→ **Your goal**
A single figure is expected: how many lines of the data that follows contain the word "link".

→ **Data listing**

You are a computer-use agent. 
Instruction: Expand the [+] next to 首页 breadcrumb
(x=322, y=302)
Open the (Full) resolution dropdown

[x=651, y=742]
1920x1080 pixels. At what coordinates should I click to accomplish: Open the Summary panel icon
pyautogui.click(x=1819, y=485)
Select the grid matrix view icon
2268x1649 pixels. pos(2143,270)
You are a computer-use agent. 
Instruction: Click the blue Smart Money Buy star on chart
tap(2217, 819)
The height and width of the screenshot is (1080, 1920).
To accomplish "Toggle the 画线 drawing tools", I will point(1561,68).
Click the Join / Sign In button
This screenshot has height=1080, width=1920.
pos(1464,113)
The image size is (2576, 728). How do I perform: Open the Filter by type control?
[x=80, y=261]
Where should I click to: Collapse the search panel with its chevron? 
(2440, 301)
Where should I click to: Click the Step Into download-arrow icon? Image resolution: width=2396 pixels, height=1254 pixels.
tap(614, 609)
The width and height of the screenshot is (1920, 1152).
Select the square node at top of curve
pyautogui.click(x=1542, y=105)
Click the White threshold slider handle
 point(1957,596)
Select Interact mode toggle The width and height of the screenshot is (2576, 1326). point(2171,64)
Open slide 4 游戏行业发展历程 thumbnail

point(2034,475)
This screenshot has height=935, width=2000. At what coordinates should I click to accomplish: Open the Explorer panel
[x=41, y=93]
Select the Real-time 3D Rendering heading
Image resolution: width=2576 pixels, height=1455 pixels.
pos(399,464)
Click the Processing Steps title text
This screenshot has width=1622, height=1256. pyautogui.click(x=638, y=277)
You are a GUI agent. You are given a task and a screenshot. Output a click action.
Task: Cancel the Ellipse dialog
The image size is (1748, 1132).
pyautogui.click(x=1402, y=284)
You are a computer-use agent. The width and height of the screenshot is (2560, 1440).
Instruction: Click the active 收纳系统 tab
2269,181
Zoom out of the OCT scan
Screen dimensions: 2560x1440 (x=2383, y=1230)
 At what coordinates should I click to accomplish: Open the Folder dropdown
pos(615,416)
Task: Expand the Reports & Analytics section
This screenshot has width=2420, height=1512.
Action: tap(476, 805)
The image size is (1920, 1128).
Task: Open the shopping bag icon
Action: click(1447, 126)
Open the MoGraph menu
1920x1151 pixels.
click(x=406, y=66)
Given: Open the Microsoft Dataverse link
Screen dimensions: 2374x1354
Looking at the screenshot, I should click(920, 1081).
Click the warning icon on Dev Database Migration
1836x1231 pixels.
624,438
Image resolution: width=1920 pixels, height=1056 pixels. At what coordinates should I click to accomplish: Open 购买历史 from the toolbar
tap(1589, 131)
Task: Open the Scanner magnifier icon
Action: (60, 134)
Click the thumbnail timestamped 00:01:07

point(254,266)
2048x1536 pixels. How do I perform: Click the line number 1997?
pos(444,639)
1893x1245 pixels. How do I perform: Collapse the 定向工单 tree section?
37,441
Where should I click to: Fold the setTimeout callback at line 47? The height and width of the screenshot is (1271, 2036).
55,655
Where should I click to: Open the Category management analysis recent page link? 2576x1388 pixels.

→ **Answer to the problem**
2